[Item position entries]
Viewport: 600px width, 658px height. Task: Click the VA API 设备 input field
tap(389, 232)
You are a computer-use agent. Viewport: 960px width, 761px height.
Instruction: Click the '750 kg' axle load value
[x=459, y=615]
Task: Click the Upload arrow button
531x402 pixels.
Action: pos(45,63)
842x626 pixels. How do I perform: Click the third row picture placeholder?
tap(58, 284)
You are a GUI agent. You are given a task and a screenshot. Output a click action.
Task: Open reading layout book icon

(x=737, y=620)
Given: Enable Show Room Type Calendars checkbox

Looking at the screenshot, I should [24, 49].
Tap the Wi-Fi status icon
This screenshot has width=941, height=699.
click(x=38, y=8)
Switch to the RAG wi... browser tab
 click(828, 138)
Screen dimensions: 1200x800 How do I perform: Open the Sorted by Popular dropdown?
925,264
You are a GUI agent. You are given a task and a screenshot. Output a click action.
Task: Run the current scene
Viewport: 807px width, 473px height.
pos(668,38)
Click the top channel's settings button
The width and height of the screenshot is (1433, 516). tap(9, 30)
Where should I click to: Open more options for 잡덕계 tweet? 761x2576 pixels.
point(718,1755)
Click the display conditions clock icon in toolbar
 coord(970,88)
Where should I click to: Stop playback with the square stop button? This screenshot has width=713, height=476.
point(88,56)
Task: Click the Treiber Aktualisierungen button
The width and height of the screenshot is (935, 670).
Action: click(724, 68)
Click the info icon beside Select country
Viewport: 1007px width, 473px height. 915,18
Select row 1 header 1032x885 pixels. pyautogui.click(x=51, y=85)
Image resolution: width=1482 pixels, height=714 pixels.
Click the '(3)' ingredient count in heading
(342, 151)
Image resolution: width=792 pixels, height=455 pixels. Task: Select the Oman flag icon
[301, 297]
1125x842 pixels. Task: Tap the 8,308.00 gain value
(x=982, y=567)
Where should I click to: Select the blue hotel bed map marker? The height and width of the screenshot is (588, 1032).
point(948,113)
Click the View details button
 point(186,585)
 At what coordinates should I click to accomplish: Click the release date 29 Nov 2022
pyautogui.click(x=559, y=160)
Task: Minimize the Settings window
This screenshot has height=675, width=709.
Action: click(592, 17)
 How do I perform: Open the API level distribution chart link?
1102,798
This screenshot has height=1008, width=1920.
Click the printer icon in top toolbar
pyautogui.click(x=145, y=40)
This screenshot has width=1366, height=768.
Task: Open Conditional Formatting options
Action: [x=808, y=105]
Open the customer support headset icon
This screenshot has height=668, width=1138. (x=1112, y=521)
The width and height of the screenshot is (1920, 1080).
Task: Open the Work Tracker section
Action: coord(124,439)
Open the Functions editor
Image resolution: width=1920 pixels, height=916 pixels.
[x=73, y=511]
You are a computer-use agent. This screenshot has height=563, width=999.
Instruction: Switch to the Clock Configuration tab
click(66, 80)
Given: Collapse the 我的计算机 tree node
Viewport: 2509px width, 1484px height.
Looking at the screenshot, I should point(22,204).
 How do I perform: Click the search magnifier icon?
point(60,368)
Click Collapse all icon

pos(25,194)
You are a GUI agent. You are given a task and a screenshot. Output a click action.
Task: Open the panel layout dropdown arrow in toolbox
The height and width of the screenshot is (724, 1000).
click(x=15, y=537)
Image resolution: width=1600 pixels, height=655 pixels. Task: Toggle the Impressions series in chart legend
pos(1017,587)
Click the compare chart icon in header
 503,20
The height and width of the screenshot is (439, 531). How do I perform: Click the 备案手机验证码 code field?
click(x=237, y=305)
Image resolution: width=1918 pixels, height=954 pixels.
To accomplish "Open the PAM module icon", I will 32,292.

(Requirements) Please pick out and copy every line of the material above that contains the word "field".

(The completed task)
Viewport: 600px width, 658px height. Task: Click the VA API 设备 input field
The height and width of the screenshot is (439, 531). How do I perform: Click the 备案手机验证码 code field?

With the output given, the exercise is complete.